Exercise:
Here are some records. Transcribe all of them exactly.

Records shown:
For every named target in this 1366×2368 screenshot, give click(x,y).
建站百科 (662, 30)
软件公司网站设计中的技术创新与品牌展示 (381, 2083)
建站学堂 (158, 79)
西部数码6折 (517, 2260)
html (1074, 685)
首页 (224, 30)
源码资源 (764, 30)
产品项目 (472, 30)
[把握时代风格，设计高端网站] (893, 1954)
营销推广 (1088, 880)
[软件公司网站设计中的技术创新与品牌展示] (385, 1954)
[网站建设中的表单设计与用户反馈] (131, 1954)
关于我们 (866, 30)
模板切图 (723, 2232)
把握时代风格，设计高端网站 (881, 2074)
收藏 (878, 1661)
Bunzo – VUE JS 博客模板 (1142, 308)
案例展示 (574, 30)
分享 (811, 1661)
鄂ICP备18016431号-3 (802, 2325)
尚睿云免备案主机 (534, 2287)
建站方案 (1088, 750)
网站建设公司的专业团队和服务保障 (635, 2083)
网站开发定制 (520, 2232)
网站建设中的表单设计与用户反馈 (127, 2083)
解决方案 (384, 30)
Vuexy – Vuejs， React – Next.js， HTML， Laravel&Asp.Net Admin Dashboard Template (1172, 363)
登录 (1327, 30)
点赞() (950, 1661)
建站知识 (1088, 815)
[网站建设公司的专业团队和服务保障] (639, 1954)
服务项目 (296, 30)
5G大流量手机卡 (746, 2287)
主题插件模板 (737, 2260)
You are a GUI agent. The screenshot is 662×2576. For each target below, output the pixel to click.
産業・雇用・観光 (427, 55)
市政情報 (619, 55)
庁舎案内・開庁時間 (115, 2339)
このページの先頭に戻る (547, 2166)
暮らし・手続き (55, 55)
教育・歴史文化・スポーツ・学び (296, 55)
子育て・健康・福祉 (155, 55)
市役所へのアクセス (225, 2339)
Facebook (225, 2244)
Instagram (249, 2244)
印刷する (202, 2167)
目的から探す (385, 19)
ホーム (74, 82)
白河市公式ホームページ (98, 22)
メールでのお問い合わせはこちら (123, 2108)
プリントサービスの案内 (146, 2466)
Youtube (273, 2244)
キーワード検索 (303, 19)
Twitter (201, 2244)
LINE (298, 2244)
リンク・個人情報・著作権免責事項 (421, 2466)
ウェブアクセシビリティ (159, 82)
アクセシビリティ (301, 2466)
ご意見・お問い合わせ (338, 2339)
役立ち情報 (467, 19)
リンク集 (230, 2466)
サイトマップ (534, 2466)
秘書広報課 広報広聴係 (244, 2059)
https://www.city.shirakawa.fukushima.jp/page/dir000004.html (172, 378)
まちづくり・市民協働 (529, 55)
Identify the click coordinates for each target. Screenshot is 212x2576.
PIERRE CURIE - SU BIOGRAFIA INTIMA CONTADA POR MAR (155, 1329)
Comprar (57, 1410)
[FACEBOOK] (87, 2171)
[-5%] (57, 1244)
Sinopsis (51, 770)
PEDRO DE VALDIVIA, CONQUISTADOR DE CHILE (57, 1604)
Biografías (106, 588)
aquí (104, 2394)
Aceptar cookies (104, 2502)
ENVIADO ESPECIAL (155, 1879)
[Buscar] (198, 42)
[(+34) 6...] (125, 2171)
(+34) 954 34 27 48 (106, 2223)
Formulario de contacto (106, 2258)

Completed task:
For every named target in this 1366×2368 screenshot, give click(x,y).
建站百科 (662, 30)
软件公司网站设计中的技术创新与品牌展示 (381, 2083)
建站学堂 (158, 79)
西部数码6折 (517, 2260)
html (1074, 685)
首页 (224, 30)
源码资源 (764, 30)
产品项目 (472, 30)
[把握时代风格，设计高端网站] (893, 1954)
营销推广 (1088, 880)
[软件公司网站设计中的技术创新与品牌展示] (385, 1954)
[网站建设中的表单设计与用户反馈] (131, 1954)
关于我们 (866, 30)
模板切图 (723, 2232)
把握时代风格，设计高端网站 (881, 2074)
收藏 (878, 1661)
Bunzo – VUE JS 博客模板 (1142, 308)
案例展示 (574, 30)
分享 (811, 1661)
鄂ICP备18016431号-3 (802, 2325)
尚睿云免备案主机 (534, 2287)
建站方案 (1088, 750)
网站建设公司的专业团队和服务保障 (635, 2083)
网站开发定制 (520, 2232)
网站建设中的表单设计与用户反馈 (127, 2083)
解决方案 (384, 30)
Vuexy – Vuejs， React – Next.js， HTML， Laravel&Asp.Net Admin Dashboard Template (1172, 363)
登录 (1327, 30)
点赞() (950, 1661)
建站知识 (1088, 815)
[网站建设公司的专业团队和服务保障] (639, 1954)
服务项目 (296, 30)
5G大流量手机卡 (746, 2287)
主题插件模板 (737, 2260)
You are a GUI agent. The screenshot is 662×2576. For each target below, output the pixel to click.
産業・雇用・観光 (427, 55)
市政情報 (619, 55)
庁舎案内・開庁時間 (115, 2339)
このページの先頭に戻る (547, 2166)
暮らし・手続き (55, 55)
教育・歴史文化・スポーツ・学び (296, 55)
子育て・健康・福祉 (155, 55)
市役所へのアクセス (225, 2339)
Facebook (225, 2244)
Instagram (249, 2244)
印刷する (202, 2167)
目的から探す (385, 19)
ホーム (74, 82)
白河市公式ホームページ (98, 22)
メールでのお問い合わせはこちら (123, 2108)
プリントサービスの案内 (146, 2466)
Youtube (273, 2244)
キーワード検索 (303, 19)
Twitter (201, 2244)
LINE (298, 2244)
リンク・個人情報・著作権免責事項 (421, 2466)
ウェブアクセシビリティ (159, 82)
アクセシビリティ (301, 2466)
ご意見・お問い合わせ (338, 2339)
役立ち情報 (467, 19)
リンク集 (230, 2466)
サイトマップ (534, 2466)
秘書広報課 広報広聴係 (244, 2059)
https://www.city.shirakawa.fukushima.jp/page/dir000004.html (172, 378)
まちづくり・市民協働 (529, 55)
Identify the click coordinates for each target. Screenshot is 212x2576.
PIERRE CURIE - SU BIOGRAFIA INTIMA CONTADA POR MAR (155, 1329)
Comprar (57, 1410)
[FACEBOOK] (87, 2171)
[-5%] (57, 1244)
Sinopsis (51, 770)
PEDRO DE VALDIVIA, CONQUISTADOR DE CHILE (57, 1604)
Biografías (106, 588)
aquí (104, 2394)
Aceptar cookies (104, 2502)
ENVIADO ESPECIAL (155, 1879)
[Buscar] (198, 42)
[(+34) 6...] (125, 2171)
(+34) 954 34 27 48 (106, 2223)
Formulario de contacto (106, 2258)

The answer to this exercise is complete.